The trade-off: tapping a Shortcuts-based icon briefly opens the Shortcuts app before launching the target app. It's a cosmetic workaround, not a native feature.


How to Add an Icon on Android 📱

Android is more flexible by design, but the exact steps vary depending on your device manufacturer (Samsung, Google Pixel, OnePlus, etc.) and Android version.

Adding an App to Your Home Screen

Most Android launchers let you:

  1. Long-press an app in your app drawer
  2. Drag it to your home screen, or tap "Add to Home Screen" from the context menu

Some launchers also let you long-press an empty area of the home screen and tap "Widgets" or "Apps" to browse and add icons from there.

Adding a Website Shortcut on Android

In Chrome (the most common Android browser):

  1. Open the website you want to save
  2. Tap the three-dot menu (top right)
  3. Select "Add to Home Screen"
  4. Confirm the name and tap "Add"

Chrome will either add a standard bookmark shortcut or — if the site is a Progressive Web App (PWA) — install a more app-like version that can run in its own window.

Custom Icons on Android

Android natively supports icon packs through third-party launchers like Nova Launcher, Lawnchair, or others available on the Play Store.

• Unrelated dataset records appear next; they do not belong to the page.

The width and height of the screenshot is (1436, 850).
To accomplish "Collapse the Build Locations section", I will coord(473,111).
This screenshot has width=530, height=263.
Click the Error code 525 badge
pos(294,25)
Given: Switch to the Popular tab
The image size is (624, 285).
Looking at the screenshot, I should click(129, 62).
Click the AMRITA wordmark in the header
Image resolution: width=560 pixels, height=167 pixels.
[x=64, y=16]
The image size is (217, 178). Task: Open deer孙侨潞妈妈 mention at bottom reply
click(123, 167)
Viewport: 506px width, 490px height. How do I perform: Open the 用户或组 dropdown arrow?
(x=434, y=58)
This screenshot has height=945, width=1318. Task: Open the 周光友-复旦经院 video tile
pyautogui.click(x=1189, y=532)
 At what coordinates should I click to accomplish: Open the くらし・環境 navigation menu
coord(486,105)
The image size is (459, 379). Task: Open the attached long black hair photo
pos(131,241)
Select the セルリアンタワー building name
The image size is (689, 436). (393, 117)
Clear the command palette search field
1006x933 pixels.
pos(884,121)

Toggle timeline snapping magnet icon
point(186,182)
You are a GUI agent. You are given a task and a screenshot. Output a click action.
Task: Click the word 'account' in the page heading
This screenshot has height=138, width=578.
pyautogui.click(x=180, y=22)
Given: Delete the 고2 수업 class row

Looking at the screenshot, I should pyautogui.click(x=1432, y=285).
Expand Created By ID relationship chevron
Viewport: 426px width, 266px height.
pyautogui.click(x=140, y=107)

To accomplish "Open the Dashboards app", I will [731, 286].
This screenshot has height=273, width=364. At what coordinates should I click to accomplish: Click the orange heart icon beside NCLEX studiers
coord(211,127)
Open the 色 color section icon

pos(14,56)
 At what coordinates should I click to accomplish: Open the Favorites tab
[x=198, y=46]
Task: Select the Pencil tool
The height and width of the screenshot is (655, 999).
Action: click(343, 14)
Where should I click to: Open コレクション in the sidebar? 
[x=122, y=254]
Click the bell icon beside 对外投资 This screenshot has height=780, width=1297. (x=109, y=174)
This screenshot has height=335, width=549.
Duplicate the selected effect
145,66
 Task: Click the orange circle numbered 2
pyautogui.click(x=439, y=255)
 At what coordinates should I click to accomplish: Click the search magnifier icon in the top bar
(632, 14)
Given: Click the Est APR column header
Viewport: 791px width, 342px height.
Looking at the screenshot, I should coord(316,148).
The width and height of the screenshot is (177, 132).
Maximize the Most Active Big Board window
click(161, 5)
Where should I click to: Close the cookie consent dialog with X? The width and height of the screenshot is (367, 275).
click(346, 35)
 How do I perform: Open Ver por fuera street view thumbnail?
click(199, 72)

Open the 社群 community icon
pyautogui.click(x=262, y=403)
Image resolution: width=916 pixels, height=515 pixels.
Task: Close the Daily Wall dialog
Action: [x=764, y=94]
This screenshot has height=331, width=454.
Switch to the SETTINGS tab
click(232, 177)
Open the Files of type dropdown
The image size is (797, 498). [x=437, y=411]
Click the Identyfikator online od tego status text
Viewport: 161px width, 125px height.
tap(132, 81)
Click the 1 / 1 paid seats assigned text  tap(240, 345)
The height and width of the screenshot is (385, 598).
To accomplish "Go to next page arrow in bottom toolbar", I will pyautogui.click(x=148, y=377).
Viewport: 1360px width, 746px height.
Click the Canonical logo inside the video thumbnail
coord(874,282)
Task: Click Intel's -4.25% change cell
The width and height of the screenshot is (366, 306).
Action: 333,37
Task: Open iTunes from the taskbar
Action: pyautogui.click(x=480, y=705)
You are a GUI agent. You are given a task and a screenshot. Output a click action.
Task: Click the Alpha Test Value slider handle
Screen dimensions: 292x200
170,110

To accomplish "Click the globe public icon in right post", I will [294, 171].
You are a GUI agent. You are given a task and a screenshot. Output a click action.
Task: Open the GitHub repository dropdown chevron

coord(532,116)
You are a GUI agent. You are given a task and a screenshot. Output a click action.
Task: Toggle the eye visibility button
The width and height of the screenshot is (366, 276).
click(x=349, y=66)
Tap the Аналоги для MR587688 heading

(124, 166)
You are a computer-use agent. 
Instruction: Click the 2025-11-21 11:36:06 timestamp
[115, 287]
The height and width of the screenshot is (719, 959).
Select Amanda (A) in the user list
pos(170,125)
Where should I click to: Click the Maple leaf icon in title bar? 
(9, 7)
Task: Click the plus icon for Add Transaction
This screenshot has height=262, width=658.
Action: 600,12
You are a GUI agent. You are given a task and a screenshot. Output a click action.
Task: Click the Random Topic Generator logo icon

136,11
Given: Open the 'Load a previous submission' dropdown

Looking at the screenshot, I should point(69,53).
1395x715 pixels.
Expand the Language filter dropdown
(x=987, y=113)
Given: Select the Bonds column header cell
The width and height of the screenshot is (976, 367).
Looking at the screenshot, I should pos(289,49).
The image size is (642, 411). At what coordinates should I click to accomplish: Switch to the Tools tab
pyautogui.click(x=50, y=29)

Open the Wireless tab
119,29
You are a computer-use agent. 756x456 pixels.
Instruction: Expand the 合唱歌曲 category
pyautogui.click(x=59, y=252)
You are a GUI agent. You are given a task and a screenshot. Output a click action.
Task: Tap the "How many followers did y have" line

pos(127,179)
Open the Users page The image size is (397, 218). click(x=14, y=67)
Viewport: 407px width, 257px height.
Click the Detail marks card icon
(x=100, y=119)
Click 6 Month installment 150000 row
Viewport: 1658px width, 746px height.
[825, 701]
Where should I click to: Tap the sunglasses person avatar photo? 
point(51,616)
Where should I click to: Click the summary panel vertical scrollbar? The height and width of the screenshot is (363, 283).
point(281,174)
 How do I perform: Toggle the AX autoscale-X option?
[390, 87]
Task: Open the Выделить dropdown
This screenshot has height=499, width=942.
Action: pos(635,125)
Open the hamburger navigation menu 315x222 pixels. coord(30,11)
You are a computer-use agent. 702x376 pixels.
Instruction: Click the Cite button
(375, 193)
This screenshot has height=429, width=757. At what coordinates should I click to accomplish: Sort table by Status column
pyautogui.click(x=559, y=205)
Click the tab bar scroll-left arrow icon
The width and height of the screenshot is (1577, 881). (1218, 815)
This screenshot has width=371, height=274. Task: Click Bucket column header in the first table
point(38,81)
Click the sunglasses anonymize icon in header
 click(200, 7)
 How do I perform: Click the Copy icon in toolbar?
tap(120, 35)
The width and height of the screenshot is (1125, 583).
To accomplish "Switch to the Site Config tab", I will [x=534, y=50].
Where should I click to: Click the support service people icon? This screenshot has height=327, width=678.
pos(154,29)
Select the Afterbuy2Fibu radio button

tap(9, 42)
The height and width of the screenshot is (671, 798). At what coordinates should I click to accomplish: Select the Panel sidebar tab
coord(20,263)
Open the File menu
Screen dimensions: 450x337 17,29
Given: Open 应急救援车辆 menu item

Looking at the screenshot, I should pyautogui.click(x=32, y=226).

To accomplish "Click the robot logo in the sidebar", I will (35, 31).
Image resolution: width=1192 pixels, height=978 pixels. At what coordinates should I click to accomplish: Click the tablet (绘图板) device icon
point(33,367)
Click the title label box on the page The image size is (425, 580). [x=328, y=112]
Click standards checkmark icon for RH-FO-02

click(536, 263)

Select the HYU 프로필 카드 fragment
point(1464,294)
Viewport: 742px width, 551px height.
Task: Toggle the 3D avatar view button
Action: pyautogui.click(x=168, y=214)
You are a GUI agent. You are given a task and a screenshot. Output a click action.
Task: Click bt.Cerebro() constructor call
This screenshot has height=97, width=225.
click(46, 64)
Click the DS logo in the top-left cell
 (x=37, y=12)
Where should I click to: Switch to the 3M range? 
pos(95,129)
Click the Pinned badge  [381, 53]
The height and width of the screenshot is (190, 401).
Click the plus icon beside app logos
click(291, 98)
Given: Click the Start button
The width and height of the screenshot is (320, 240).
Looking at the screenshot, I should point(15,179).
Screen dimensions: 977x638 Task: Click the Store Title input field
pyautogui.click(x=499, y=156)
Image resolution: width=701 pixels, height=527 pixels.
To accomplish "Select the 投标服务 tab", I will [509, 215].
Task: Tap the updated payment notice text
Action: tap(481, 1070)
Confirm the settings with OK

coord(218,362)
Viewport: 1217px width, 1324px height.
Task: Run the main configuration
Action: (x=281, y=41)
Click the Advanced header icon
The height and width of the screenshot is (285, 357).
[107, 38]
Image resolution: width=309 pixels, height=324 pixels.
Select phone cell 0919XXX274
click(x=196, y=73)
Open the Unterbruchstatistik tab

Once a compatible launcher is installed, you can apply entire icon packs or assign individual custom images to specific apps.

This is meaningfully more flexible than iOS — no Shortcuts workaround needed.


How to Add a Website Icon on Desktop (Windows & macOS) 🖥️

Using Chrome or Edge on Windows or macOS

Both Google Chrome and Microsoft Edge support installing websites as apps:

  1. Open the site in Chrome or Edge
  2. Click the three-dot menu
  3. Look for "Save and share" → "Create shortcut" (Chrome) or "Apps" → "Install this site as an app" (Edge)
  4. Choose whether to open it in its own window

This creates a shortcut on your desktop (and sometimes taskbar or Start Menu) that behaves like a lightweight app.

Adding to Windows Taskbar or Desktop Manually

For traditional desktop shortcuts, you can right-click the desktop → New → Shortcut, enter a URL or file path, and assign a custom .ico file as the icon through the shortcut's properties.


The Variables That Change Everything

FactorWhy It Matters
Operating systemiOS, Android, Windows, and macOS each have different native capabilities
Browser choiceSafari, Chrome, and Edge handle "Add to Home Screen" differently
Android launcherStock launchers vs. third-party launchers offer very different customization
App typeNative apps, PWAs, and web bookmarks behave differently as icons
iOS versionApp Library and Shortcuts features changed significantly after iOS 14

The method that works smoothly on one device may not exist or require workarounds on another. An Android user with a custom launcher has significantly more native flexibility than an iPhone user trying to use non-Safari shortcuts. A desktop user on Edge will find website-to-app installation more integrated than one using Firefox, which has largely removed that feature.

Your specific combination of device, OS version, browser, and what you're actually trying to pin to your screen determines which of these paths is available to you — and how seamless the result will be.